ORLANDO, June 4 (MedPage Today) -- Partial-breast irradiation offers early-stage breast cancer patients equivalent survival and protection against metastasis compared with whole-breast treatment, results of a meta-analysis indicate.
However, an increased likelihood of locoregional recurrence with partial-breast irradiation requires further study to define the risk and potential consequences, Davide Mauri, M.D., said at the American Society of Clinical Oncology meeting.
"Partial-breast irradiation may be safe and feasible for women with early-stage breast cancer because it does not jeopardize patient survival or the risk of metastasis," said Dr. Mauri, of General Hospital of Lamia, Greece.
Partial-breast irradiation involves substantially less time commitment and radiation exposure compared with whole-breast irradiation, which has been the standard for patients with early-stage breast cancer.
The principal benefits of adjuvant whole-breast irradiation pertain to the dose delivered to breast tissue surrounding the tumor bed, said Dr. Mauri.
As a result, targeted-fields partial-breast irradiation might offer an effective alternative to whole-breast irradiation. Whether the partial-breast irradiation involves tradeoffs related to survival and metastasis had not been examined.
To assess the relative risks and benefits of the two treatment modalities, Dr. Mauri and colleagues performed a meta-analysis of three randomized clinical trials comparing whole-breast and partial-breast irradiation. The trials involved a total of 1,140 patients.
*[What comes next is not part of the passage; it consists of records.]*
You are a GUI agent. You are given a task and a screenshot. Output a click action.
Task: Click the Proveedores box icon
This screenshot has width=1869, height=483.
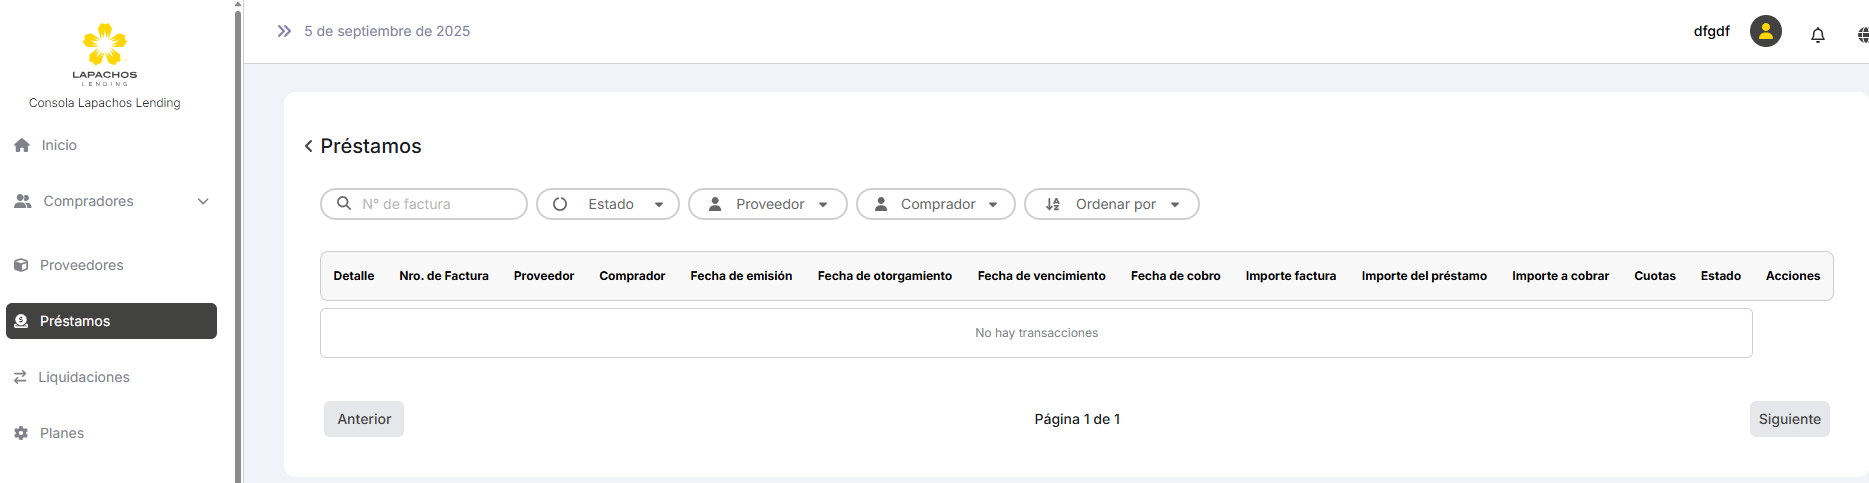click(x=21, y=265)
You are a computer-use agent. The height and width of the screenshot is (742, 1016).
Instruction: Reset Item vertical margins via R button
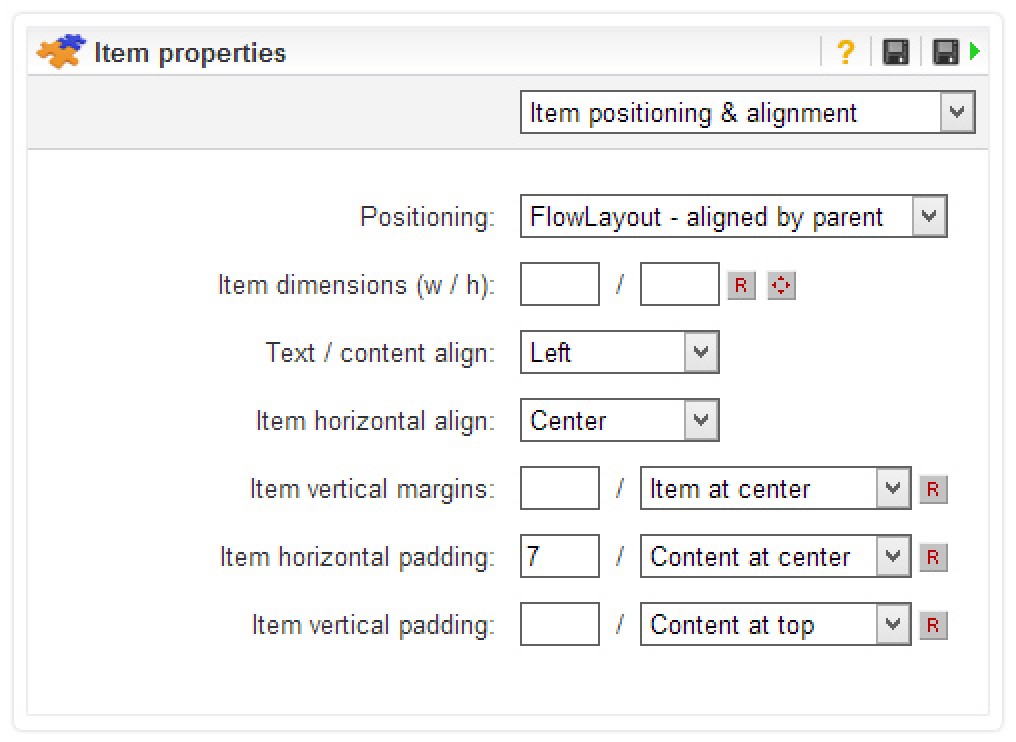coord(933,490)
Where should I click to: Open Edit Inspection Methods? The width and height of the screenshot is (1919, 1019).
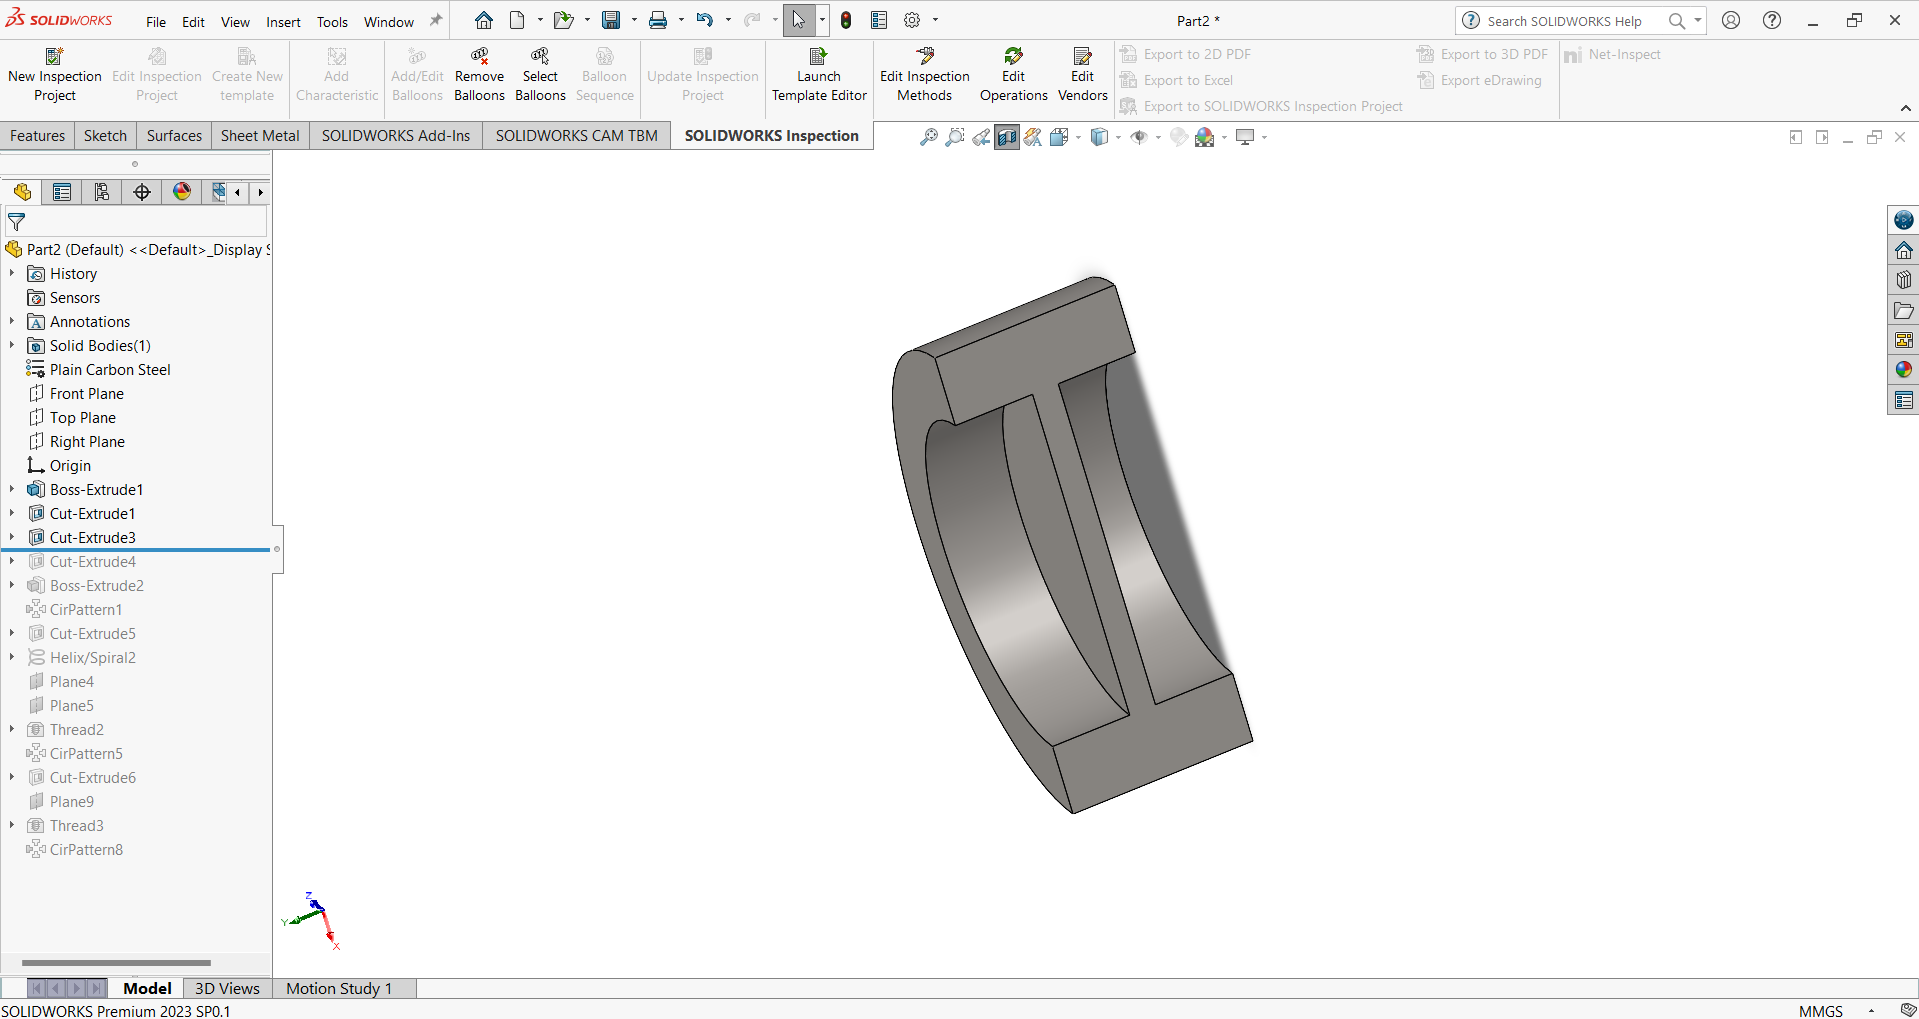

The analysis revealed similar survival with the two forms of irradiation, reflected in a hazard ratio of 0.912.
"For each patient who will die with whole-breast radiation treatment, one patient will die with the partial-breast irradiation technique," said Dr. Mauri.
However, the analysis also revealed a significantly increased risk of recurrence in the same breast (OR 2.15, P=0.001) or associated lymph nodes (OR 3.43, P<0.0001) in women treated with partial-breast irradiation.
The risk of distant metastasis or supraclavicular recurrence did not differ between treatment groups.
Dr. Mauri suggested, however, that the increased recurrence risk reflected a fault in the design of two of the three trials analyzed.
Those trials used a standardized radiation treatment field, irrespective of tumor size. As a result, the radiation might have covered an inadequate area and missed areas of residual tumor, predisposing the patients to an increased risk of recurrence.
"This explanation makes the finding of increased local recurrences less concerning," he said.
Although partial-breast irradiation improves adherence to therapy, the increased risk of locoregional recurrence deserves closer examination to determine whether physicians and patients should be considered, Jennifer Obel, M.D., said at a press briefing.
"I think before we say from a meta-analysis that this should be the next standard of care for women with early breast cancer, I would like to tell you that there are many randomized studies, sponsored by major cooperative groups, randomizing women to partial-breast irradiation versus whole breast irradiation," said Dr. Obel, of NorthShore University HealthSystem in Evanston, Ill.
"Those studies will be forthcoming in the next few years," she said. "We probably should await those until we make our decision."
Dr. Mauri and colleagues reported no disclosures.
Dr. Obel disclosed a relationship with Onyx Pharmaceuticals.
Primary source: Journal of Clinical Oncology Source reference: Valachis A, et al "Partial breast irradiation or whole breast radiotherapy for early breast cancer: a meta-analysis of randomized controlled trials" J Clin Oncol 27(15 suppl): Abstract CRA532.